* _Aim_: Write out each of the following lines verbatim, omitting the pictures from your answer.

START Given data

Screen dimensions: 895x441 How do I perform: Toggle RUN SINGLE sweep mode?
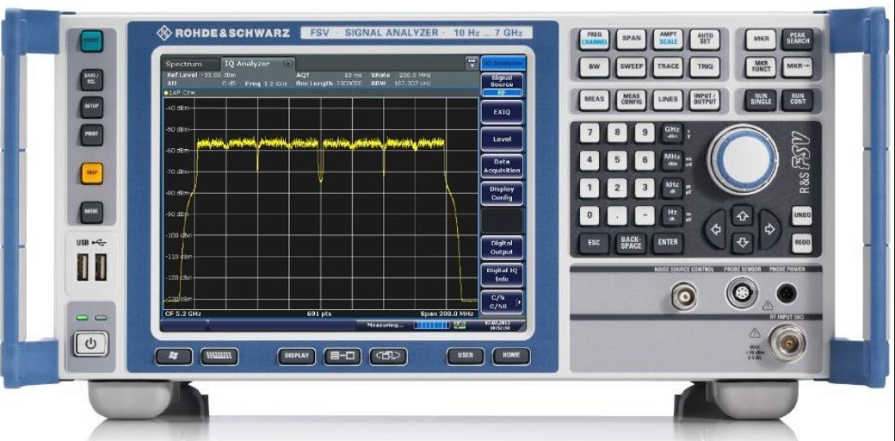click(760, 100)
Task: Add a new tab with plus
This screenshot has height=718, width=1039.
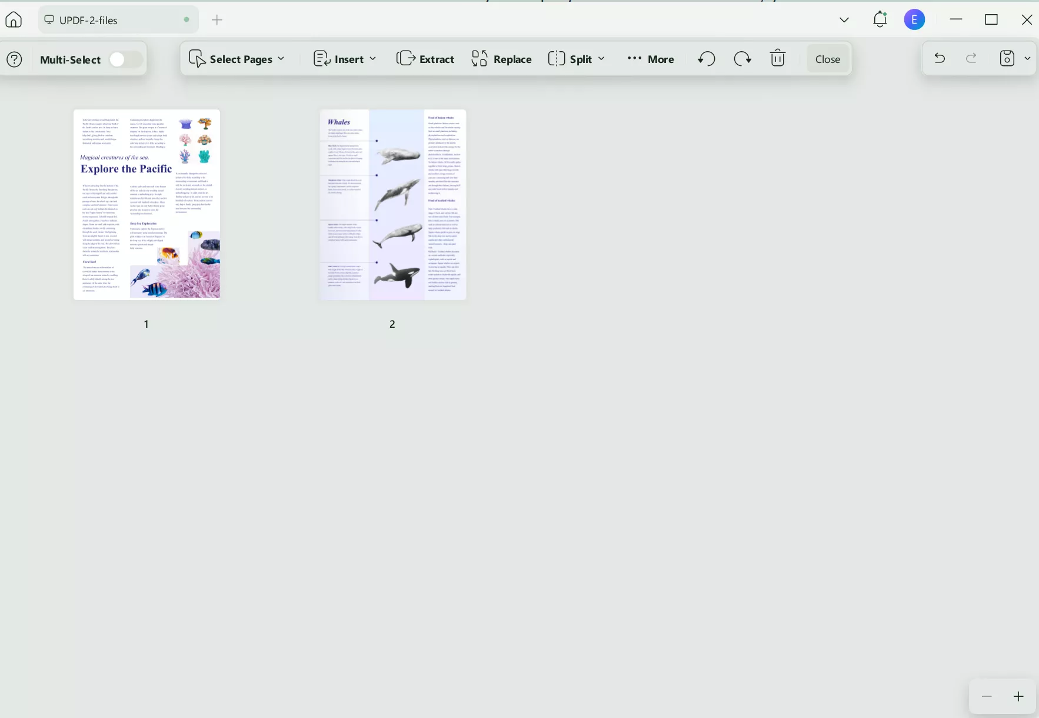Action: [x=217, y=20]
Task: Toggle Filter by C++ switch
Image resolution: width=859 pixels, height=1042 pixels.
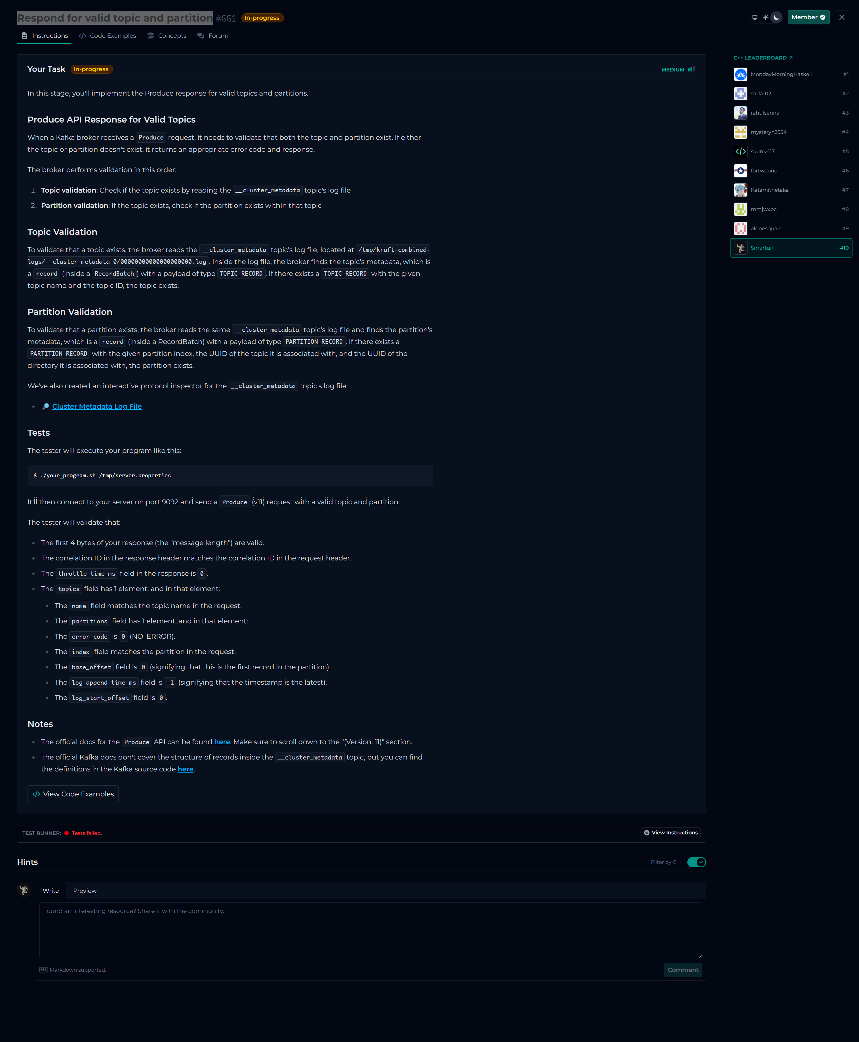Action: pyautogui.click(x=696, y=862)
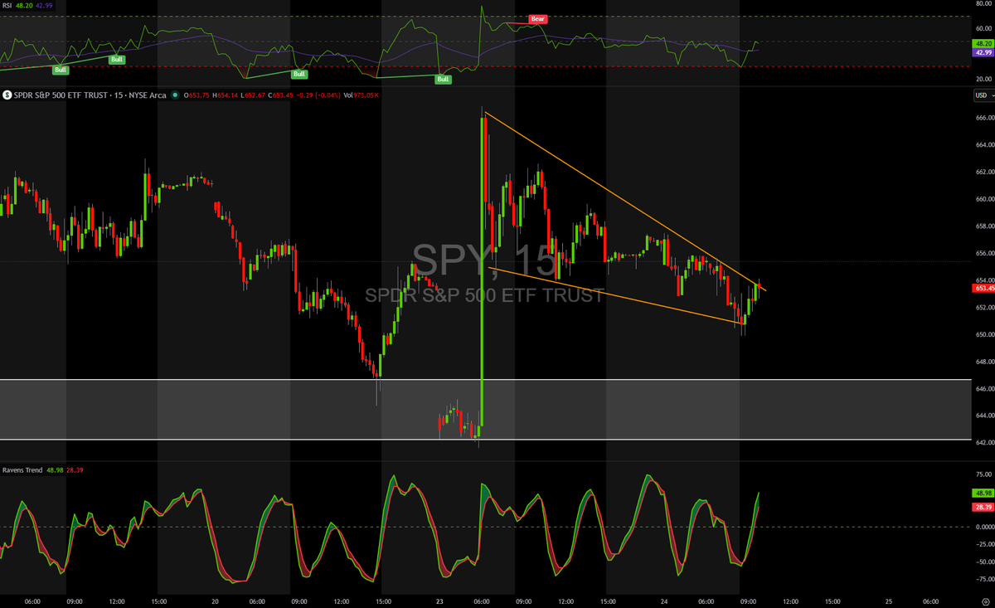The height and width of the screenshot is (608, 995).
Task: Click the purple 42.99 RSI average tag
Action: pyautogui.click(x=982, y=53)
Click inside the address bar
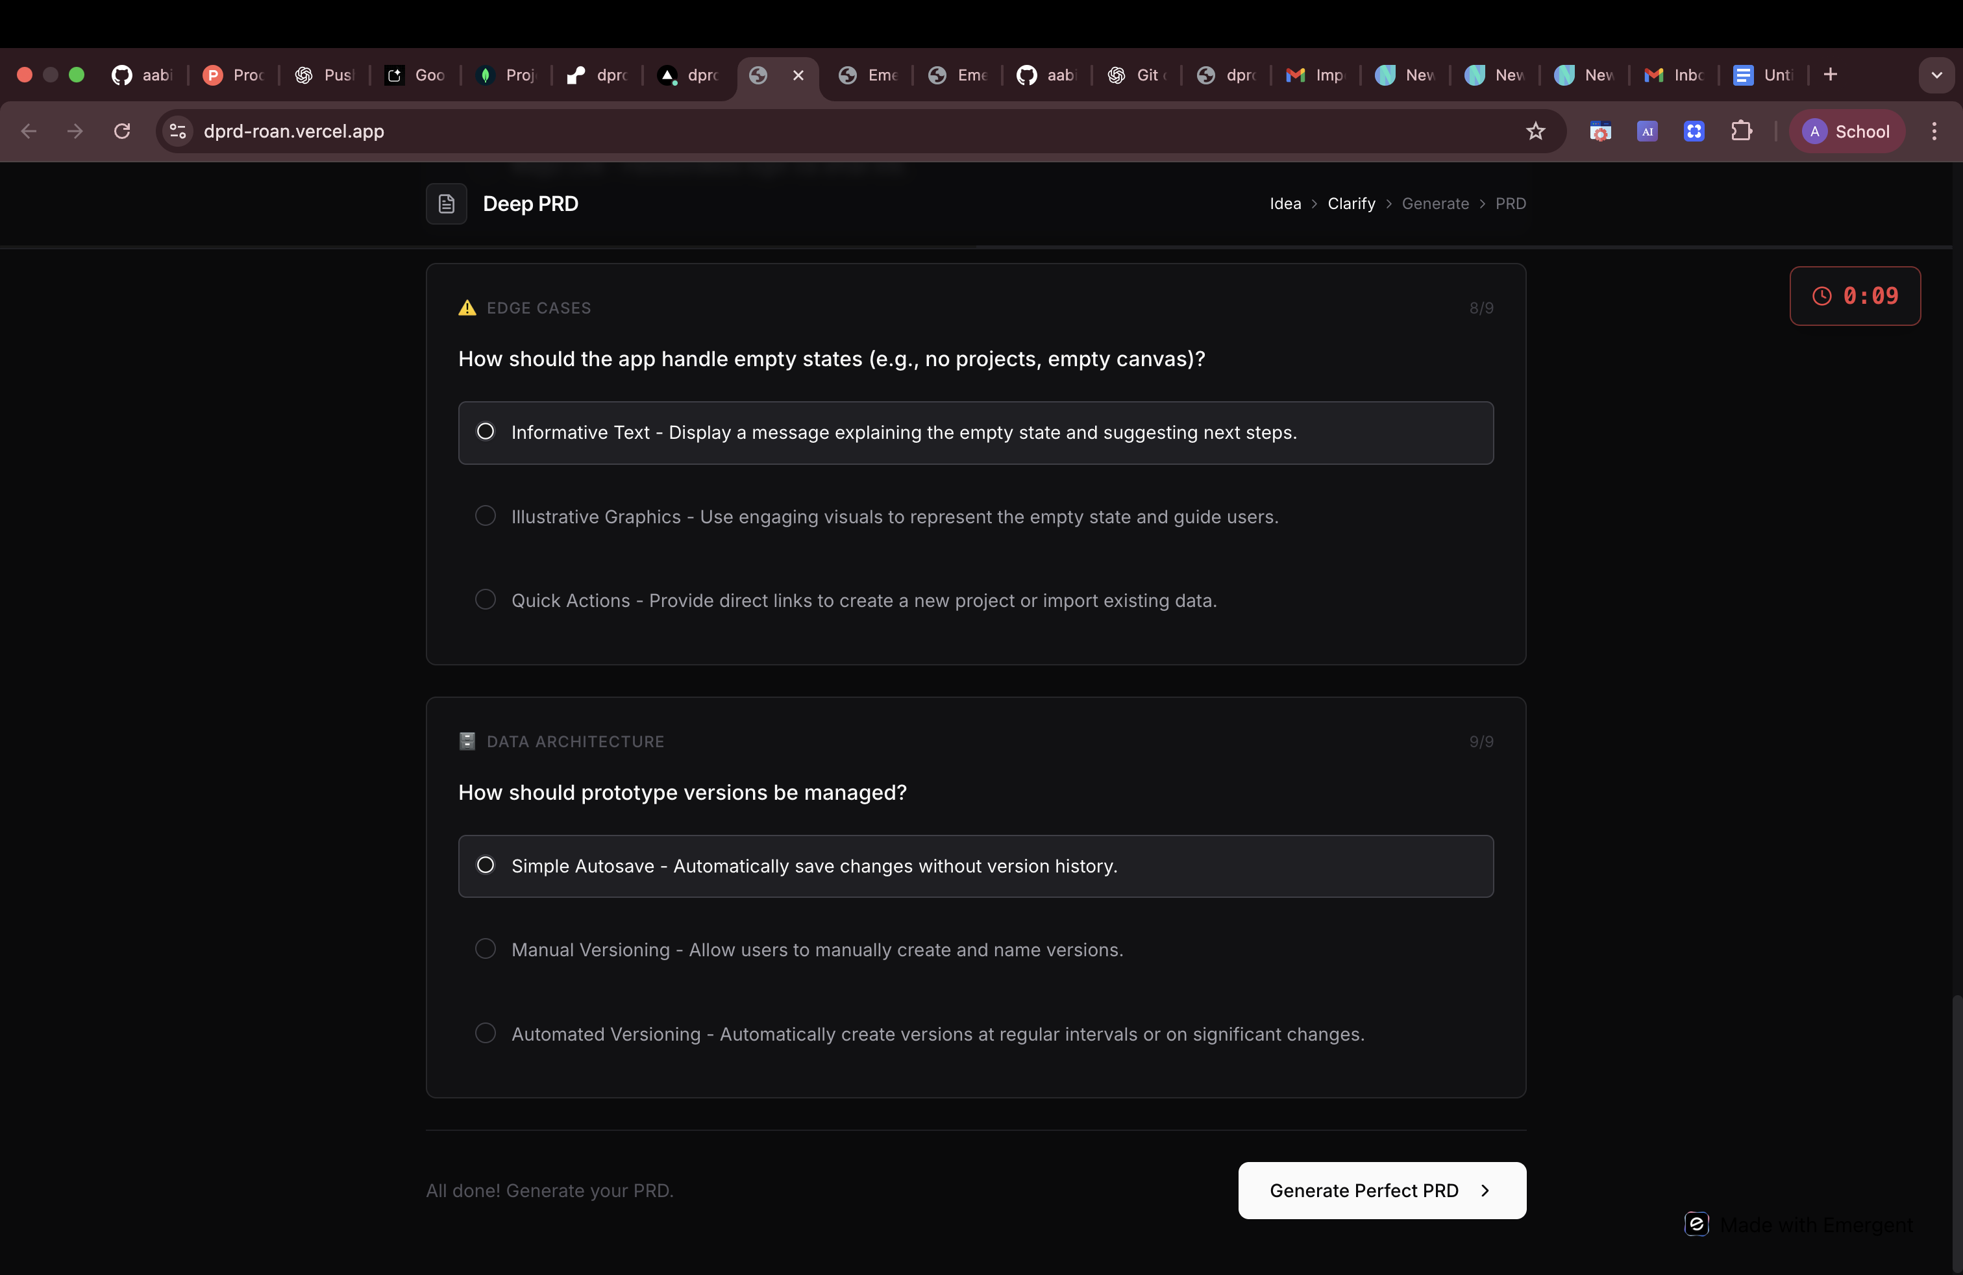 (x=577, y=131)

END Given data

* _Correct output_:
Screen dimensions: 895x441 How do I perform: Toggle RUN SINGLE sweep mode?
click(760, 100)
Task: Add a new tab with plus
This screenshot has height=718, width=1039.
Action: [x=217, y=20]
Task: Toggle Filter by C++ switch
Image resolution: width=859 pixels, height=1042 pixels.
Action: pyautogui.click(x=696, y=862)
The height and width of the screenshot is (608, 995).
Task: Click the purple 42.99 RSI average tag
Action: pyautogui.click(x=982, y=53)
Click inside the address bar
 (x=577, y=131)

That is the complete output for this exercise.